AGRAVO REGIMENTAL NO HABEAS CORPUS. PROCESSUAL PENAL. CRIME PREVISTO NO ART. 337-E DO CÓDIGO PENAL. ACORDO DE NÃO PERSECUÇÃO PENAL (ANPP). ART. 28-A, CAPUT, DO CÓDIGO DE PROCESSO PENAL. PROPOSITURA DO PACTO APÓS O OFERECIMENTO E RECEBIMENTO DA DENÚNCIA. PODER-DEVER DO MINISTÉRIO PÚBLICO DE PROPOR O ACORDO NO MOMENTO PROCESSUAL OPORTUNO, CASO CONFIGURADOS OS PRESSUPOSTOS LEGAIS. NULIDADE ABSOLUTA. FORMALIZAÇÃO DO ACORDO QUE NÃO PODE SER CONDICIONADA À CONFISSÃO EXTRAJUDICIAL. PRESUNÇÃO DE PREJUÍZO. AGRAVO REGIMENTAL PROVIDO. ORDEM DE HABEAS CORPUS CONCEDIDA. (...) 3. Configuradas as demais condições objetivas, a propositura do acordo não pode ser condicionada à confissão extrajudicial, na fase inquisitorial. Precedente: STJ, HC n. 657.165/RJ, relator Ministro ROGERIO SCHIETTI CRUZ, Sexta Turma, julgado em 09/08/2022, DJe 18/08/2022. 4. Por constituir um poder-dever do Parquet, o não oferecimento tempestivo do ANPP desacompanhado de motivação idônea constitui nulidade absoluta. (...) (STJ, AgRg no HC 762.049/PR, Relª. Minª. Laurita Vaz, Sexta Turma, julgado em 07/03/2023, DJe de 17/03/2023)

● ● ● ● ● ● ●

** OBJETIVO DA TAREFA **
De acordo com o trecho sobre o acordo de não persecução penal, o que constitui o não oferecimento tempestivo do ANPP desacompanhado de motivação idônea?

** ENTRADAS EXTRAÍDAS **
● ● ● ● ● ● ●

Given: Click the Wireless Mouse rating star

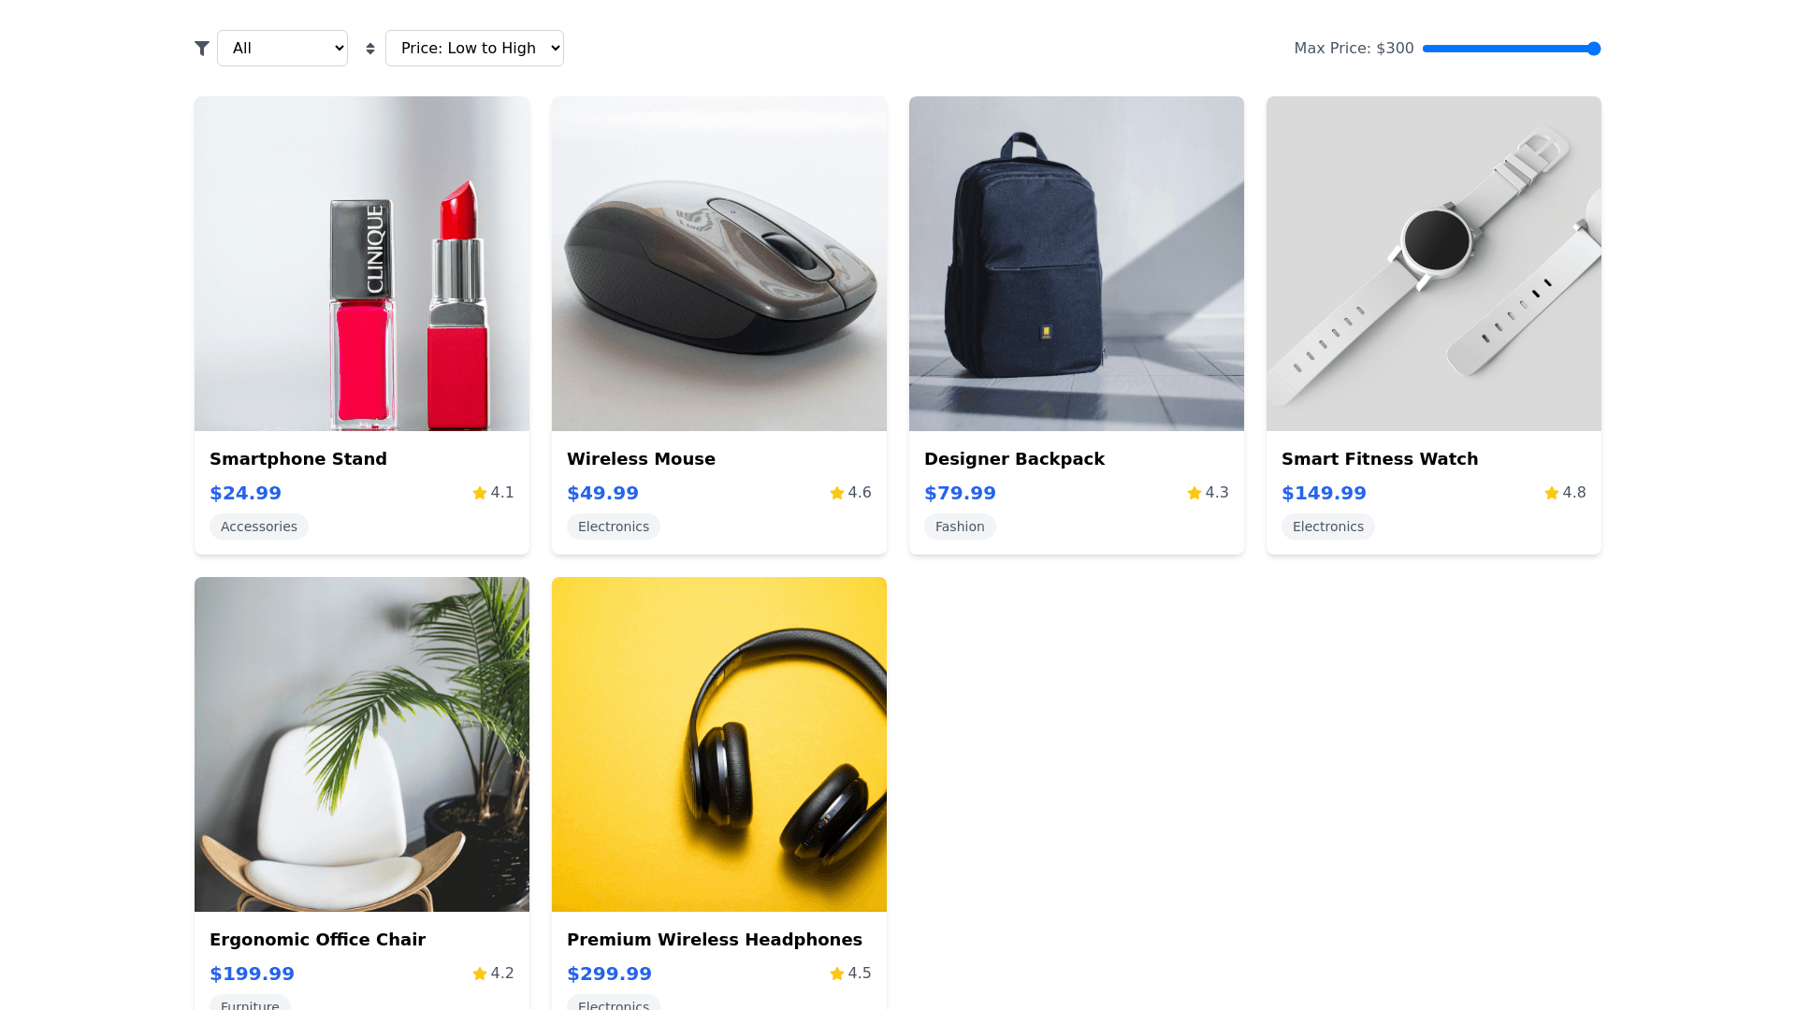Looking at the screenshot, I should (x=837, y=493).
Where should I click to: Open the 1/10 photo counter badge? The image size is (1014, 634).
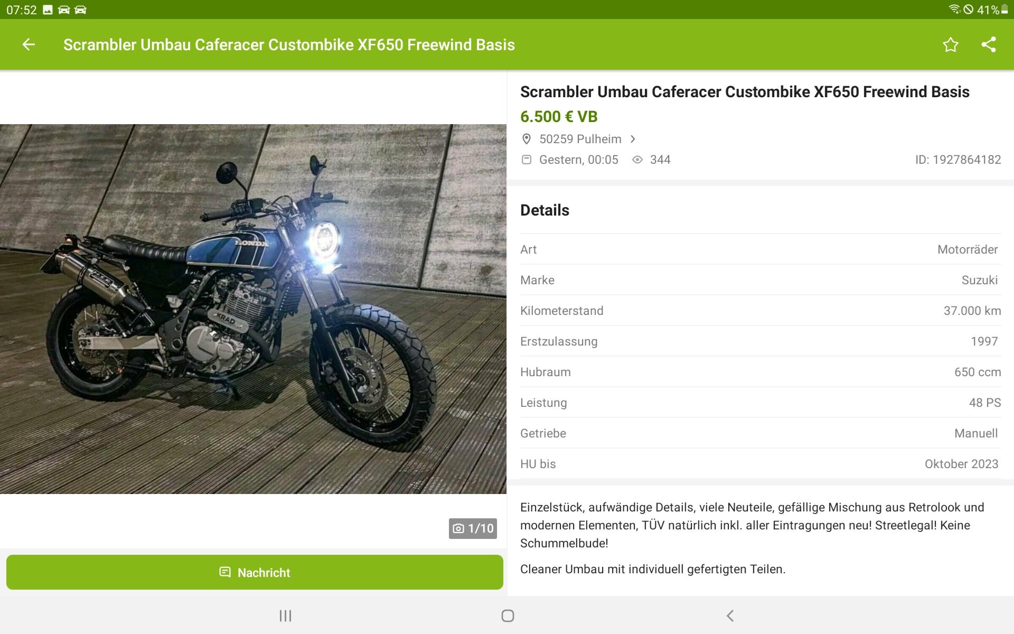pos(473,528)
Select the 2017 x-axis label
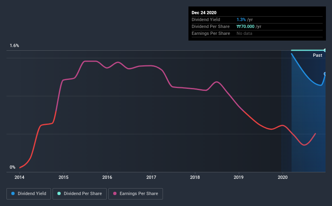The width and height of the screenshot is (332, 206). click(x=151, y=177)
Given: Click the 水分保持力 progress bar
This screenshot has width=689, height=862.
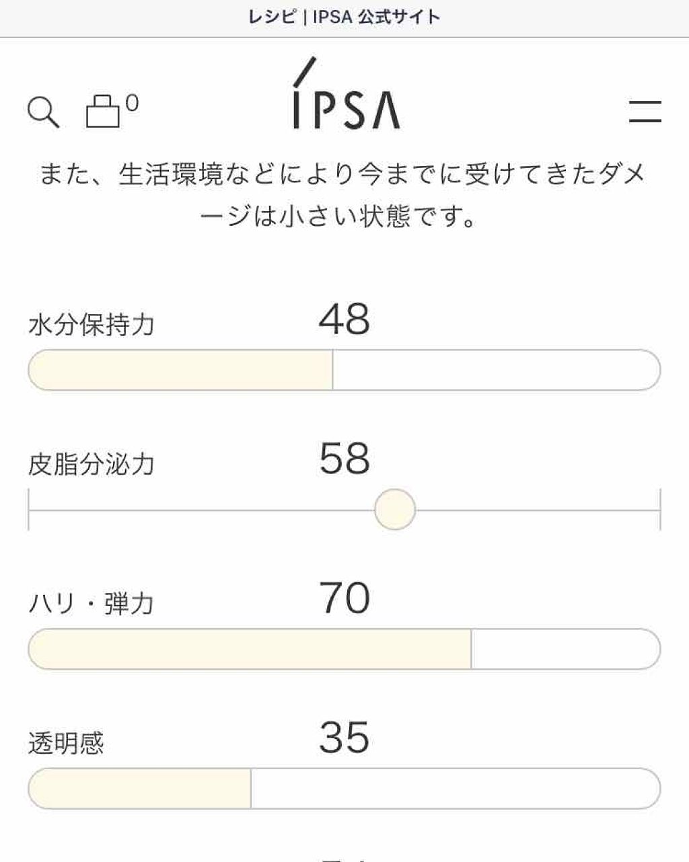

● ● ● ● ● ● ●

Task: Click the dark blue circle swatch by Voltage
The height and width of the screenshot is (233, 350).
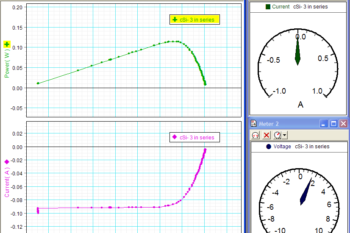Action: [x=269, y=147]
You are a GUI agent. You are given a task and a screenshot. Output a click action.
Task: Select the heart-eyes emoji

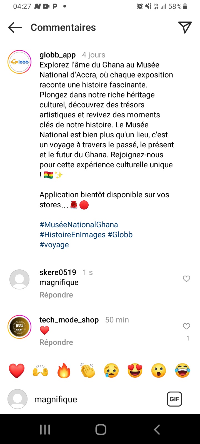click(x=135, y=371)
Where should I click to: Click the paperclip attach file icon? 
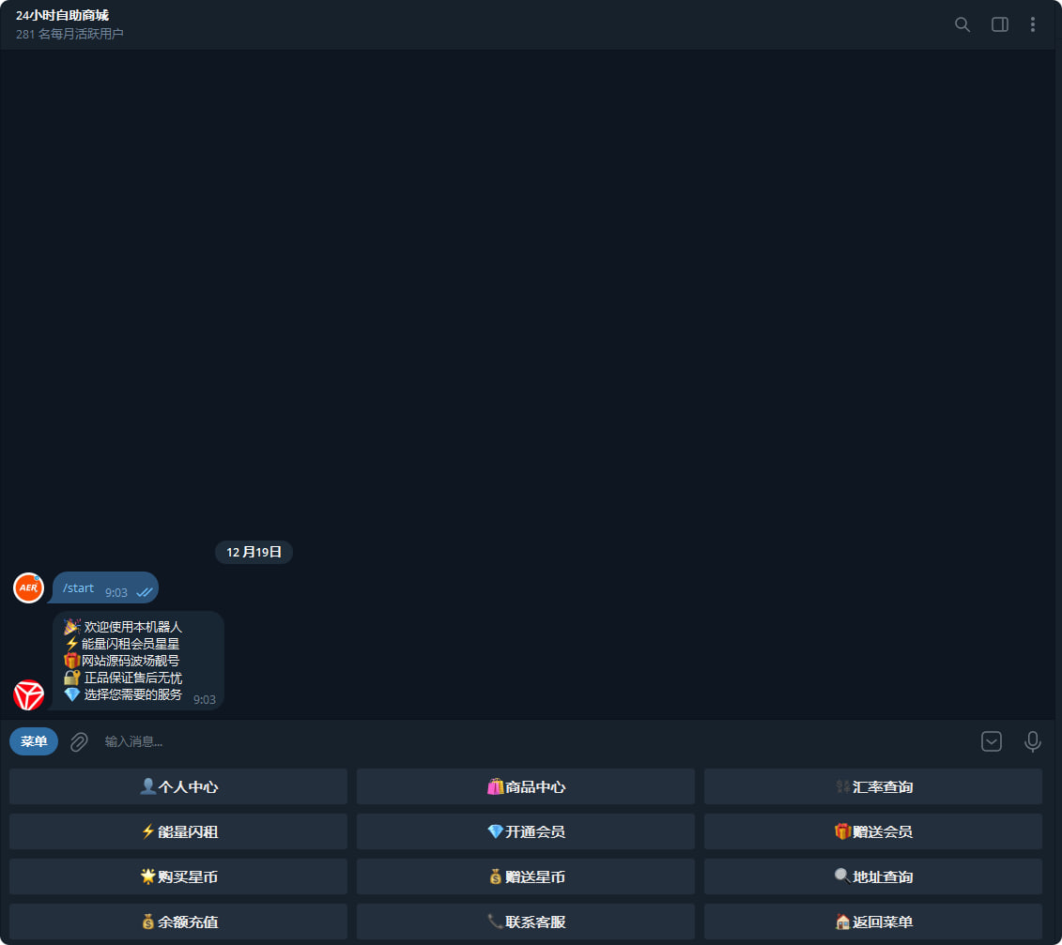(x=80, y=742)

● ● ● ● ● ● ●

** RESPOSTA DA TAREFA **
Constitui nulidade absoluta.